- The task -
Would you reproduce the listing below verbatim, starting with its first line and ending with the line that contains "I will point(1332,44).", both of those lines included?
★ ★ ★
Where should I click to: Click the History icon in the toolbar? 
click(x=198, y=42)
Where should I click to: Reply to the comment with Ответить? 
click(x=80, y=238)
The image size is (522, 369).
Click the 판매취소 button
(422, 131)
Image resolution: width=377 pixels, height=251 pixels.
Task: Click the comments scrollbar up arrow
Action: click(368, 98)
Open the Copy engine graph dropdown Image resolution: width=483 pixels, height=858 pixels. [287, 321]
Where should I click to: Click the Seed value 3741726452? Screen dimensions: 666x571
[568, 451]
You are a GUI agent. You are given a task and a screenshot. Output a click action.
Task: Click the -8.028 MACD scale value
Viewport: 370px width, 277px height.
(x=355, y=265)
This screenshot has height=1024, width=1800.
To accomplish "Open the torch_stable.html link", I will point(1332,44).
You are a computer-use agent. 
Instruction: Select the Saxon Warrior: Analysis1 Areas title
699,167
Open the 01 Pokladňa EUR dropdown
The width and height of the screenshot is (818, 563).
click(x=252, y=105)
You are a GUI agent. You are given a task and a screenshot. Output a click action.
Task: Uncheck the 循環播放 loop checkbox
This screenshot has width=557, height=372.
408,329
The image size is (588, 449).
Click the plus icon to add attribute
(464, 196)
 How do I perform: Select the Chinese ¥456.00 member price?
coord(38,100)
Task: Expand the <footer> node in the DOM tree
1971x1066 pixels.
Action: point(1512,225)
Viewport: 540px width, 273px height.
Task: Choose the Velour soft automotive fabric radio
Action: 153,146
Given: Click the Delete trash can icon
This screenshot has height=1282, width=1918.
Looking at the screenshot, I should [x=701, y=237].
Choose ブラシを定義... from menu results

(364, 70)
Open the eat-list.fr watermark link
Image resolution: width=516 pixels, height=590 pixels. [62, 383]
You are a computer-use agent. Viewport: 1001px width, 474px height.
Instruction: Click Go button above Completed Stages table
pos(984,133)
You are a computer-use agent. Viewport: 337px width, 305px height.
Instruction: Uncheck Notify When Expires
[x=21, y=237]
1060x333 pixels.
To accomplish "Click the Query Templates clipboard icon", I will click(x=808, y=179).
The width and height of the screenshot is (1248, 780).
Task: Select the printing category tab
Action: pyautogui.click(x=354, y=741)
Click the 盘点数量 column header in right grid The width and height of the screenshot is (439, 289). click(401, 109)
★ ★ ★
- The response -
Where should I click to: Click the History icon in the toolbar? 
click(x=198, y=42)
Where should I click to: Reply to the comment with Ответить? 
click(x=80, y=238)
The image size is (522, 369).
Click the 판매취소 button
(422, 131)
Image resolution: width=377 pixels, height=251 pixels.
Task: Click the comments scrollbar up arrow
Action: click(368, 98)
Open the Copy engine graph dropdown Image resolution: width=483 pixels, height=858 pixels. [287, 321]
Where should I click to: Click the Seed value 3741726452? Screen dimensions: 666x571
[568, 451]
You are a GUI agent. You are given a task and a screenshot. Output a click action.
Task: Click the -8.028 MACD scale value
Viewport: 370px width, 277px height.
(x=355, y=265)
This screenshot has height=1024, width=1800.
To accomplish "Open the torch_stable.html link", I will point(1332,44).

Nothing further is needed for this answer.